State how many lines in the records hold the word "computer", giving the number and no other text.

Pixel coordinate grounding data:

====

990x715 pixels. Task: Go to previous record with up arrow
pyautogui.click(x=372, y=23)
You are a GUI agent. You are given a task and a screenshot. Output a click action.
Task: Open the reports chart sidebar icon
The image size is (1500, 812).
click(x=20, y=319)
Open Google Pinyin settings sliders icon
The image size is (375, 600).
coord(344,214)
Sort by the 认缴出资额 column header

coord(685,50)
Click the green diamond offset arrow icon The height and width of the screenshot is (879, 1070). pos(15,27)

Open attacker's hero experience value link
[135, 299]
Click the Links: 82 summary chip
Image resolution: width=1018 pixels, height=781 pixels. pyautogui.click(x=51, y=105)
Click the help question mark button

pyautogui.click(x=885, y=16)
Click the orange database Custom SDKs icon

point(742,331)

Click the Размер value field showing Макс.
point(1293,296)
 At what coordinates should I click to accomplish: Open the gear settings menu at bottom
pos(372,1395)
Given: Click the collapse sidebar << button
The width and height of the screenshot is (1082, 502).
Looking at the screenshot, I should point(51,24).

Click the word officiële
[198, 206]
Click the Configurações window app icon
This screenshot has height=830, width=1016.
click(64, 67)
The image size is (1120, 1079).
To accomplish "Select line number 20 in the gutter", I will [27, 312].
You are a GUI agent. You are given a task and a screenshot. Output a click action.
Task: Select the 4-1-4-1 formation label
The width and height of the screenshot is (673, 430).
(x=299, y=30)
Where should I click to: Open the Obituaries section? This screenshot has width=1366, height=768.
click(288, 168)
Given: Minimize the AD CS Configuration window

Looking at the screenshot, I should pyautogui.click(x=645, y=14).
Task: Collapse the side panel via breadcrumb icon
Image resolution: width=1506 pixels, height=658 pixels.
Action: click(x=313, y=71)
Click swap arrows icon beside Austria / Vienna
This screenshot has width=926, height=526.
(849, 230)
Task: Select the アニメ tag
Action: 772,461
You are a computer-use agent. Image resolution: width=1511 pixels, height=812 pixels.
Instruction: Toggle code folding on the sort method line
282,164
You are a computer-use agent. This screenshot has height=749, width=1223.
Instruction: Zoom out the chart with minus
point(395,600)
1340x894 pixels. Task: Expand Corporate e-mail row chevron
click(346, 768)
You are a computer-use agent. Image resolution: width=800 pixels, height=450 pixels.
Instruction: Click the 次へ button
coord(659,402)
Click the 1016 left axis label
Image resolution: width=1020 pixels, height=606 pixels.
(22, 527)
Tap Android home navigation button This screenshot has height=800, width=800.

====

Result
3